In June 1911 he fought Billy Papke for the British version of the World middleweight title, losing after being knocked down at the end of the ninth round and failing to come out of his corner for the tenth. Sullivan was denied a rematch after Papke sailed back to America a month later.

Sullivan travelled to America hoping to fight but the trip was marred by illness and he returned home.

His next fight was against Georges Carpentier in February 1912 for the European title in Monte Carlo; Carpentier won by a second round knockout.

On 12 April 1912, after suffering ill-health for some time, Sullivan relinquished his British title and announced his retirement from boxing, intending to undertake a sea voyage to regain his health. His retirement was short-lived and he returned with a first round knockout of Pat Bradley in July 1912. He travelled to Australia in 1913 where he beat Reggie Midwood in April and there were plans for a fight with Australian champion Dave Smith but Sullivan suffered a poisoned foot and was beaten in Sydney by Bradley in July and in October by Jerry Jerome.

Back in England, Sullivan's title had still not been taken by another fighter by 1914. Pat O'Keeffe took the title with a win over Harry Reeve, and Sullivan beat Jack Harrison in an eliminator to challenge O'Keeffe for the title. Sullivan fought O'Keeffe for the British title twice in 1914, losing both fights on points.

Sullivan served in the British Army during World War I and by 1916 had reached the rank of corporal in the London Scottish. He challenged O'Keeffe again in February 1916 in a non-title catchweight contest and was once again beaten on points in what was at the time considered one of the best fights ever seen in England; Unable to split the fighters after twenty rounds, the referee ordered an extra round with O'Keeffe being declared the victor at the end. In March 1917 he lost to Harry Reeve after being knocked out in the eleventh round.

He saw active service in France and in December 1917 was reported to have been wounded in action. By 1919 he was a Director of Physical Training in the Army and featured in newspaper adverts endorsing Reudel Bath Saltrates.
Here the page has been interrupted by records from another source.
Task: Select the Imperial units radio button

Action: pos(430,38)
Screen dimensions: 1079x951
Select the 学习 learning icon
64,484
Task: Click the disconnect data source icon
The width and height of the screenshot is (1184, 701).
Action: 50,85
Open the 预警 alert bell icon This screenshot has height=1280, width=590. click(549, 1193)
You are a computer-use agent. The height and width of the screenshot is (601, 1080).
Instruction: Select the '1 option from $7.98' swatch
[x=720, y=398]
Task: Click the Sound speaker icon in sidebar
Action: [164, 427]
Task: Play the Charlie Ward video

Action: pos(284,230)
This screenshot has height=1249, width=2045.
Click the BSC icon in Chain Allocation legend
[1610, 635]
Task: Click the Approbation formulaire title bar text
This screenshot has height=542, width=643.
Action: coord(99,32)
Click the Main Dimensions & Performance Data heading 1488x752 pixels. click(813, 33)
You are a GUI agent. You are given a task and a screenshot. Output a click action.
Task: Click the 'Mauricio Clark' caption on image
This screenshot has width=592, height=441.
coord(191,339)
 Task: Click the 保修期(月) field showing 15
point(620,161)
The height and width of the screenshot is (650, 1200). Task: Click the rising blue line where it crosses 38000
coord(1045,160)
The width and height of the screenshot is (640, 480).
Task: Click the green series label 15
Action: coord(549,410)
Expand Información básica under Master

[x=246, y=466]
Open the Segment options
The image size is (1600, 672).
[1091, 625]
By 1920 he was back in the UK and working in Oxford training "Varsity men", and had begun preparing for a return to boxing. He fought Tom Gummer in March 1920 for the vacant British title; He retired in the fourteenth round. His final fight was a defeat to Archie Northrope on 30 November 1920, the fight being stopped in the fourth round due to a cut over Sullivan's eye.

On 13 January 1927 Sullivan was erroneously reported to have died "after a short and painful illness" by several newspapers. He was in fact alive and well.

Sullivan's son Jimmy followed him into a career as a boxer and had his first fight in May 1929.

In August 1933, Jim Sullivan suffered burns after a car caught fire while being filled with petrol; His nine-year-old son was critically injured in the same incident after suffering severe burns.

Jim Sullivan died on 22 July 1949, aged 63, in the Atkinson Hospital in Wimbledon.